Reproduce word for word the part of the appeal decision starting with "13. The expert" and going on through "Taliban lacks credibility.".

_DOCUMENT EXTRACT_
⟨

11. Matters seemingly culminated in February 2011 when the appellant caught a rickshaw which placed him in the vicinity of a bomb blast when he was injured. It is the case of the appellant that the telephone calls continued in Gujarat. He continued to report the threats after the appellant left the army but the threats seemingly continued.

12. Reliance was placed upon the expert report of Dr Gill Daryn dated 15th June 2012. My attention was drawn to paragraph 16 of that report which speaks of the fact that the Pakistan Taliban continuously employ methods such as espionage and recruitments of collaborators against the Pakistani army as well as numerous infiltration attempts.

13. The expert concludes in paragraph 21 of the report that the appellant’s claim that he was repeatedly contacted and threatened by the Taliban was plausible.

14. It is clear from paragraph 34 of the determination that the judge has in mind that particular report, but nevertheless concludes, for a number of reasons, that the appellant’s account of his involvement with the Taliban lacks credibility.

15. In fairness to the appellant the judge notes that he had a successful army career, being promoted to Lance-Niak in 2009. This is equivalent to Lance Corporal. It was recognised in paragraph 33 that if the employment was as described there may be some substance in the contention by the appellant that he would be attractive to the Taliban.

16. However, the judge did not accept as being credible that the Taliban, being the organisation of violence and intolerance, would have threatened the appellant over such a long period without having taken more drastic action. The Judge did not find it credible that they would have spent some five years trying to recruit the appellant, showing a patience for which they were not well known. Those matters were raised in paragraph 50 and 51 of the determination.

17. The Judge went on to consider the relatively lowly rank of the appellant and questioned whether indeed he genuinely had such key material.

18. In any event the judge did not find it credible that, had the appellant been of the importance to the army security which he claims, his repeated complaints to his senior officers about the approaches of the Taliban would not have been taken seriously. Those matters are set out in paragraphs 47 to 49.

19. The judge considered the explosion, and though in not in any sense disbelieving the appellant that he was caught up in it and injured did not find, looking at the matter as a whole, that it was an assassination attempt specifically directed to the appellant.

20. For those reasons alone or in combination the judge did not find the account of the appellant’s continuous harassment by the Taliban to be a credible one in all the circumstances.

21. In any event, the appellant no longer had any access to such information and would no longer be of any interest to the Taliban on that account.

22. Mr Rassool seeks to suggest that the Judge did not pay due regard to the expert report. It seems to me quite the reverse. The judge clearly had in mind what was said, but in the practical application of the facts did not agree with the conclusion to be drawn.

⟩

_DATA EXCERPT_
⟨

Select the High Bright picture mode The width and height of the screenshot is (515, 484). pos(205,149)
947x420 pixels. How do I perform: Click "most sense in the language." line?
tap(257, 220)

⟩

_RESULT OF THE TASK_
13. The expert concludes in paragraph 21 of the report that the appellant’s claim that he was repeatedly contacted and threatened by the Taliban was plausible.

14. It is clear from paragraph 34 of the determination that the judge has in mind that particular report, but nevertheless concludes, for a number of reasons, that the appellant’s account of his involvement with the Taliban lacks credibility.